Nothing but an exact reproduction of the records, pictures excluded, should be returned.

= Beginning of Section =

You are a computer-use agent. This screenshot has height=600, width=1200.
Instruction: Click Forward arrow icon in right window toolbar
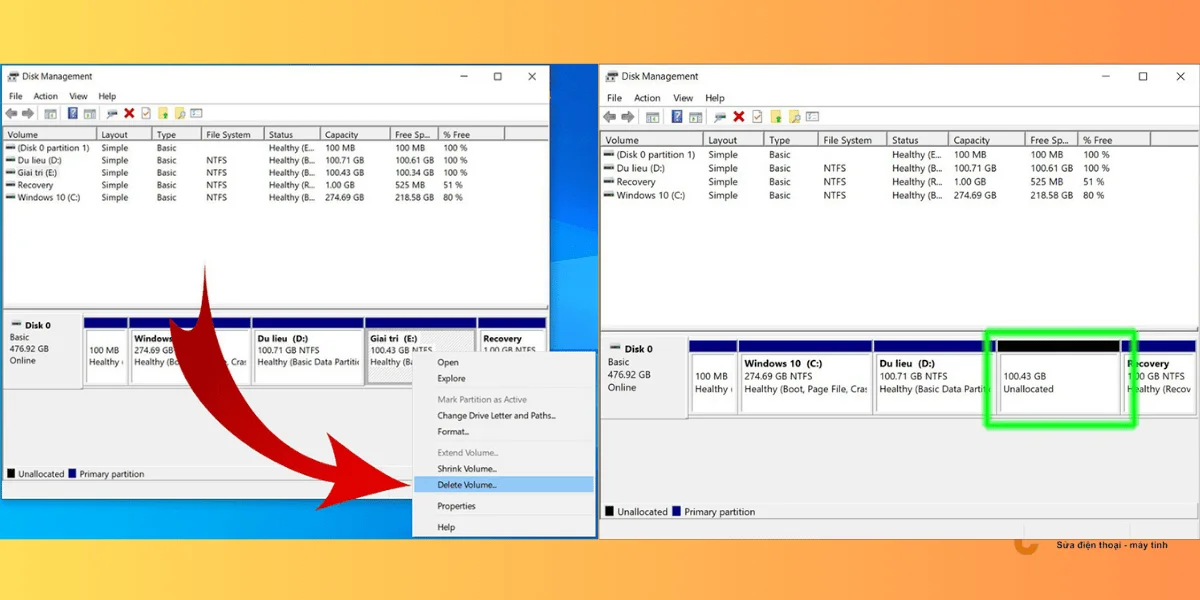tap(628, 117)
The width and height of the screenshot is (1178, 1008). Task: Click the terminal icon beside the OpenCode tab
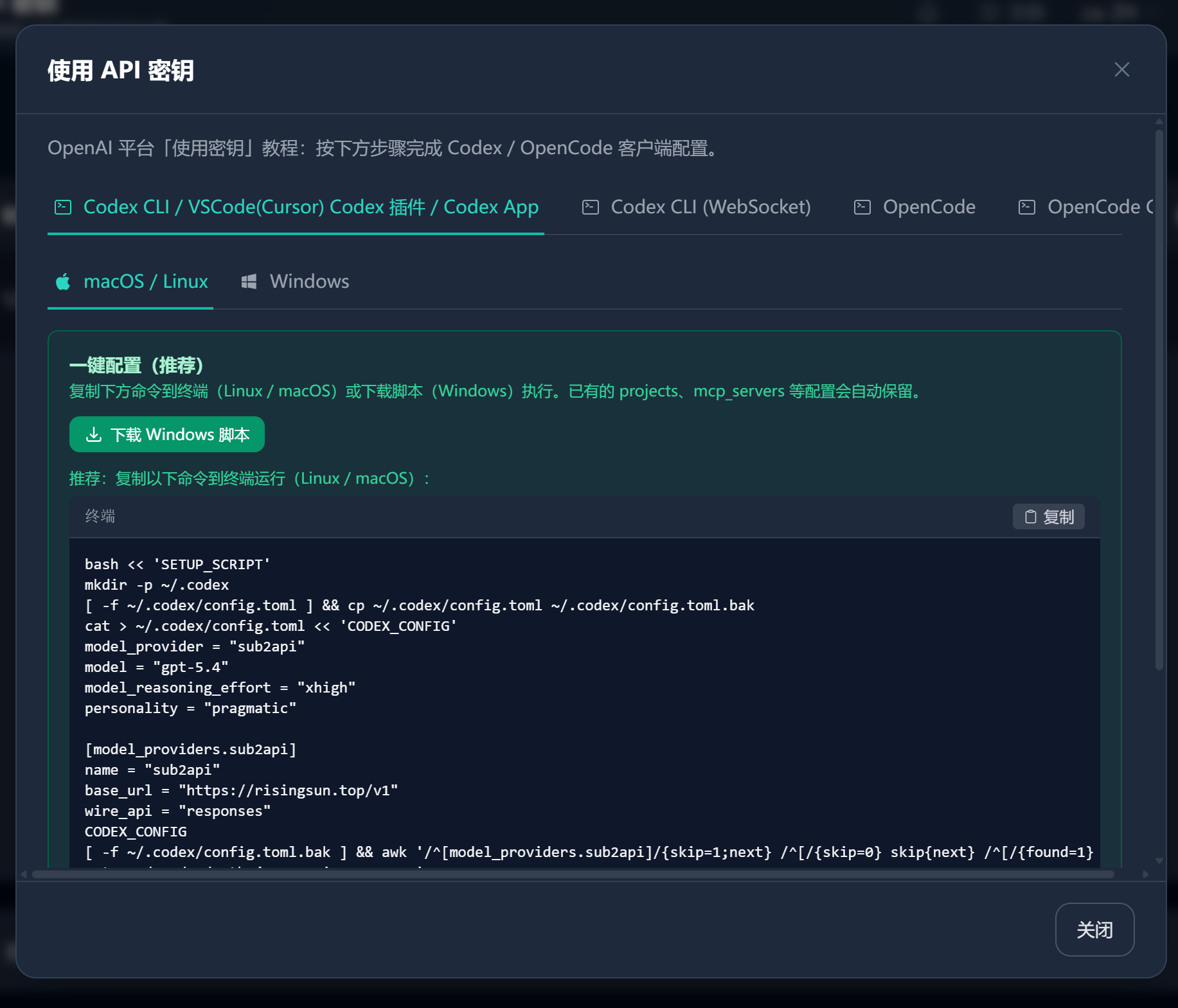pyautogui.click(x=862, y=207)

= End of Section =

Solution to this task
You are a computer-use agent. This screenshot has height=600, width=1200.
Instruction: Click Forward arrow icon in right window toolbar
tap(628, 117)
The width and height of the screenshot is (1178, 1008). Task: Click the terminal icon beside the OpenCode tab
pyautogui.click(x=862, y=207)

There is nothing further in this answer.